This week Sports Illustrated released its 2021 Swimsuit Issue. While some may be surprised the publication still exists in the shadow of the #MeToo movement, SI is utilizing the platform to leverage a message of inclusivity. Its 2021 edition features the first cover with a transgender model, Leyna Bloom.
Bloom sees the moment as another step toward greater acceptance of the transgender community. On Instagram she wrote: “This moment heals a lot of pain in the world. We deserve this moment…Many girls like us don’t have the chance to live our dreams, or to live long at all. I hope my cover empowers those, who are struggling to be seen, feel valued.”
However, some may wonder if the Swimsuit Issue is moving in the right direction or if it's missing the mark on messaging with an antiquated product.

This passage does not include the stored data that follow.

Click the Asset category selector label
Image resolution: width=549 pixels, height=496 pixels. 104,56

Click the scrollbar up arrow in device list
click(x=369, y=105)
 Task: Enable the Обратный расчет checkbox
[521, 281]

First published in 1964, the annual edition seems to have made strides over the years on inclusivity. It welcomed its first Black cover model, Tyra Banks, in 1996. In 2019, the issue featured its first Muslim burkini model, Halima Aden, and its initial openly gay model, Megan Rapinoe. And last year, the edition debuted its first transgender model, Valentina Sampaio.

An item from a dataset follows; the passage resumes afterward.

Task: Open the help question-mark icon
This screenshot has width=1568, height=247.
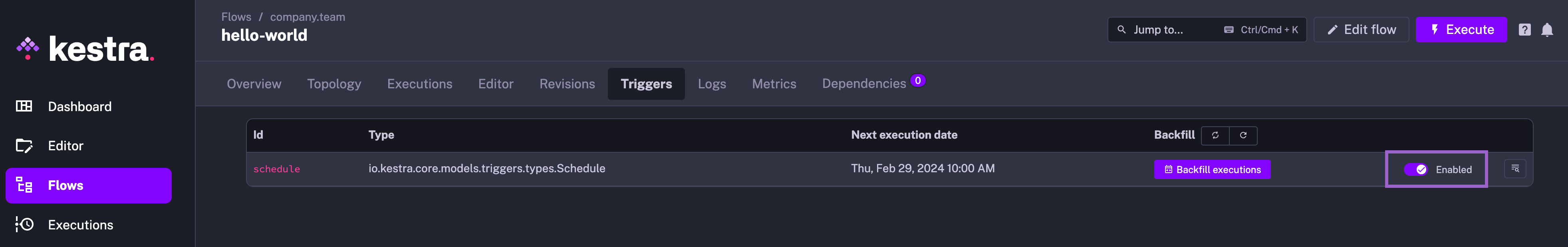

Ann Thomas, founder of Transgender Talent in Los Angeles, welcomes the move and sees it as a boon for the industry.
“A few years ago we submitted one of our model clients to SI and they weren’t ready for it,” Thomas said. “As a trans woman myself, brava to SI for putting Leyna on the cover and finally stepping into the future, reflecting the diversity of all women. It’s a great move forward in the humanization and normalization of all trans women, and it’s about time.”
Diane Anderson-Minshall, CEO and editorial director of Pride Media, agrees. Anderson-Minshall considers the cover beneficial for the entire transgender and female communities.
“It’s really important to remember that in a culture where transgender women have been seen as only something to be fetishized behind closed doors—and subject to intense violence, unworthy of the love and adoration that cisgender women inspire as well, this is a huge move in the right direction,” Anderson-Minshall says. “[Bloom] is a pro model, and the fact that she can pursue her career as well as any other model is a move forward for all women.”
Evie Smith Hatmaker, founder and CEO Rebellious PR, sees the cover as a move in the right direction, but wonders if it will really make an impact on the core audience.
“I both love the SI Swimsuit Issue and hate it,” Smith Hatmaker says. “I think it's past its prime, very similar to the Victoria's Secret runway show. These are dated institutions solely created for the CIS, straight male gaze (similar to a swimsuit competition in a beauty pageant). I do think it is rad to see trans representation on the cover of the magazine. I just don't know if the core SI audience is really picking up that issue to [have] their minds expanded and their eyes opened.”
The PR executive foresees detailed social listening and buyer demographics as keys to determining the success of this and future inclusive publications.
“I think success for SI is attracting new readers to the Swimsuit Issue,” she says. “How do sales and demographics of buyers compare to other issues they have run? Obviously, if it is wildly successful the publication will feel more inclined to be more inclusive—money is always a motivator. Also, social listening; what are people saying and what is the sentiment?”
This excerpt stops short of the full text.